*** Supplied material
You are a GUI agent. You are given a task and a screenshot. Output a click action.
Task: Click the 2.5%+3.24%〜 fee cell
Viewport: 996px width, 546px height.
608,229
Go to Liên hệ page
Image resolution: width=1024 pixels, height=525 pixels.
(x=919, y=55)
******
#### What to produce
Reproduce the listing above exactly, in its entirety.

#### Answer box
You are a GUI agent. You are given a task and a screenshot. Output a click action.
Task: Click the 2.5%+3.24%〜 fee cell
Viewport: 996px width, 546px height.
608,229
Go to Liên hệ page
Image resolution: width=1024 pixels, height=525 pixels.
(x=919, y=55)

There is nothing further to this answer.